Trecho fornecido:
◇ ◇ ◇ ◇ ◇
Primeiro, o show do Meretrio, original grupo instrumental paulista que vem criando há 14 anos um repertório bem pessoal e diversificado. Depois, a apresentação da talentosa multi-instrumentista e compositora carioca Carol Panesi, que lançou há pouco seu disco de estreia, “Primeiras Impressões”. 

Dois shows bem diferentes, mas igualmente saborosos, compuseram a segunda noite do Sampa Jazz Fest, na sexta-feira (21/9), em São Paulo. Sentada confortavelmente nas poltronas de uma das salas de cinema do Espaço Itaú, a plateia que se arriscou a ouvir atrações musicais ainda pouco conhecidas foi premiada com boas surpresas.

Emiliano Sampaio -- o líder, guitarrista e trombonista do Meretrio, que vive desde 2012 na Áustria, onde prepara seu doutorado em Composição para Orquestra Sinfônica -- não escondia sua satisfação por poder exibir sua música, novamente, na capital paulista.  A seu lado estavam os mesmos Gustavo Boni (baixo) e Luís André Gigante (bateria), cuja parceria de quase uma década e meia faz muita diferença.
◇ ◇ ◇ ◇ ◇
Dados armazenados:
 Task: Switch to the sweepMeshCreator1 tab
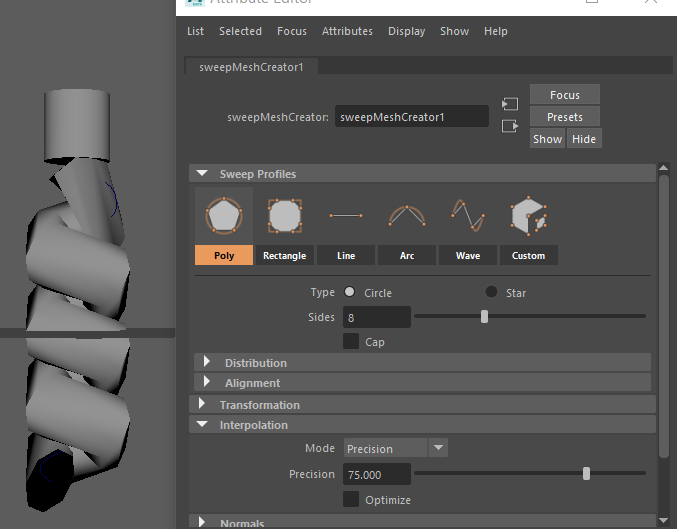tap(251, 66)
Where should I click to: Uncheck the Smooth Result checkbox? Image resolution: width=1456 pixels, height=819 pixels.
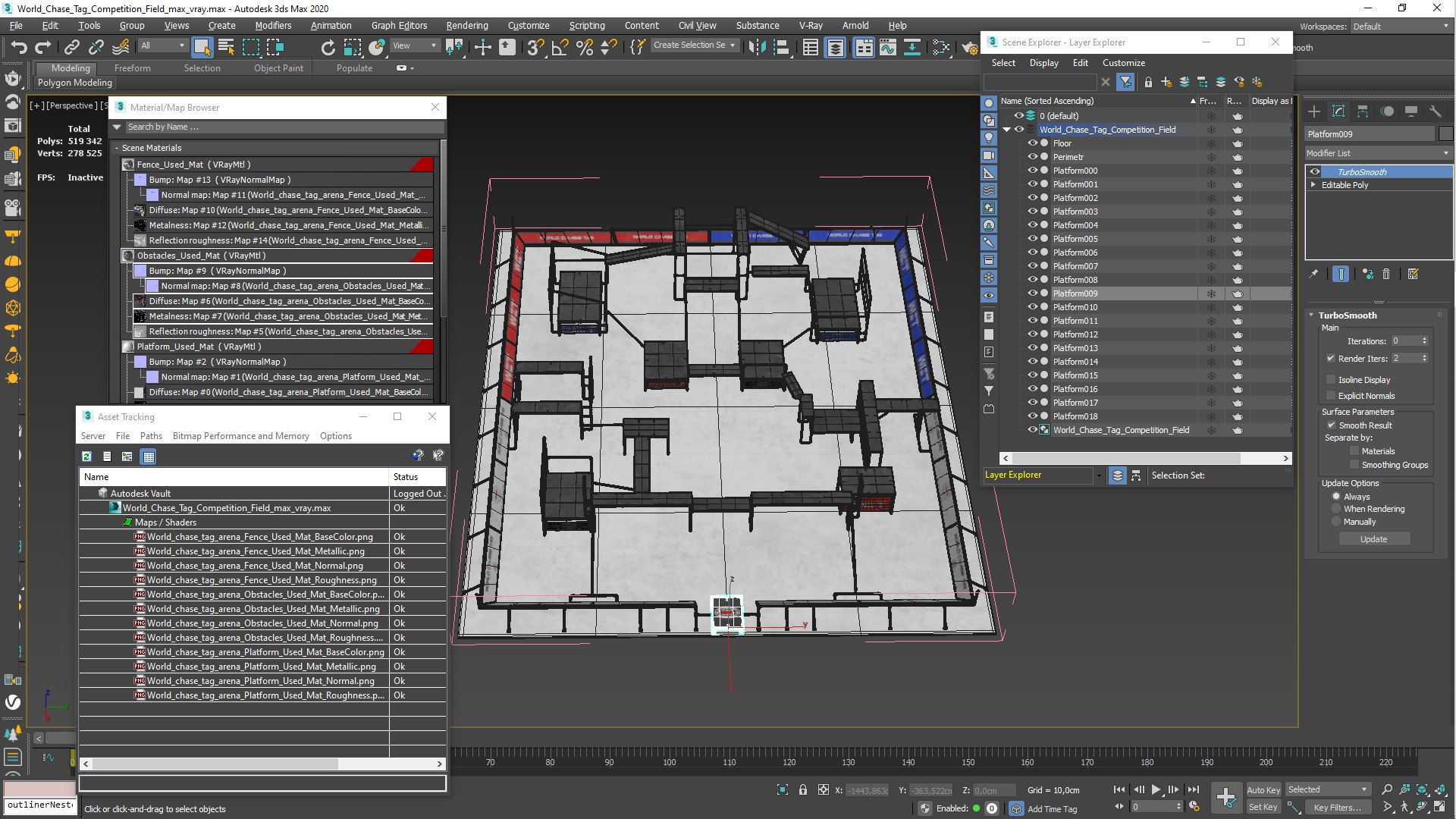pos(1331,425)
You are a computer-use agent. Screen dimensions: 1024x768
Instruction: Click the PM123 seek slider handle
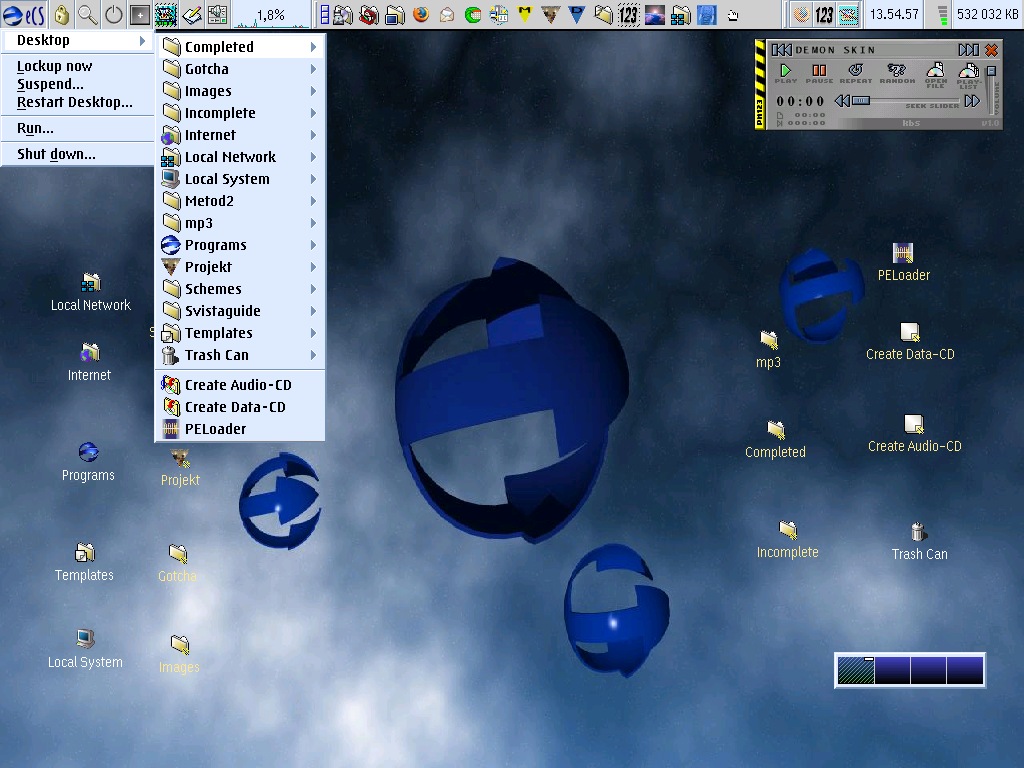tap(860, 101)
◇ ◇ ◇ ◇ ◇
Solicitação 1: Segundo o trecho sobre o Sampa Jazz Fest, desde que ano Emiliano Sampaio vive na Áustria?
Solicitação 2: Resuma em duas frases o trecho sobre o Sampa Jazz Fest.
Solicitação 3: Dê prosseguimento ao trecho sobre o Sampa Jazz Fest a partir da última frase apresentada.

Resultado do exercício 1: Desde 2012.

Resultado do exercício 2: A segunda noite do Sampa Jazz Fest, na sexta-feira (21/9), em São Paulo, reuniu dois shows diferentes: o do grupo instrumental paulista Meretrio e o da multi-instrumentista e compositora carioca Carol Panesi, que lançou há pouco seu disco de estreia, “Primeiras Impressões”. Emiliano Sampaio, líder do Meretrio, vive na Áustria desde 2012 e mostrava satisfação por tocar novamente na capital paulista, ao lado de Gustavo Boni e Luís André Gigante.

Resultado do exercício 3:
Como um bem-humorado cicerone, Emiliano (na foto ao lado) logo conquistou a plateia ao apresentar algumas de suas composições. Provocou sorrisos ao revelar que a lírica “O Casamento” nasceu após um sonho, no qual se viu casando a contragosto. Já ao introduzir a experimental “The Answer”, contou que a criou depois de ouvir uma composição do guitarrista britânico Fred Frith. “Eu adoraria ter composto aquela música. Então decidi fazer uma resposta a ela”, explicou.
    
Em meio a influências bem diversas, que vão do rock e da música pop ao blues e ao funk, o trio paulista não deixou de incluir dois arranjos de clássicos da música brasileira, que fazem parte de seu repertório há muito tempo: uma descontraída releitura do choro “Lamentos” (de Pixinguinha) e um arranjo bem livre de “Tico-tico no Fubá” (Zequinha de Abreu), com mudanças de andamento e improvisos de Emiliano e Gustavo.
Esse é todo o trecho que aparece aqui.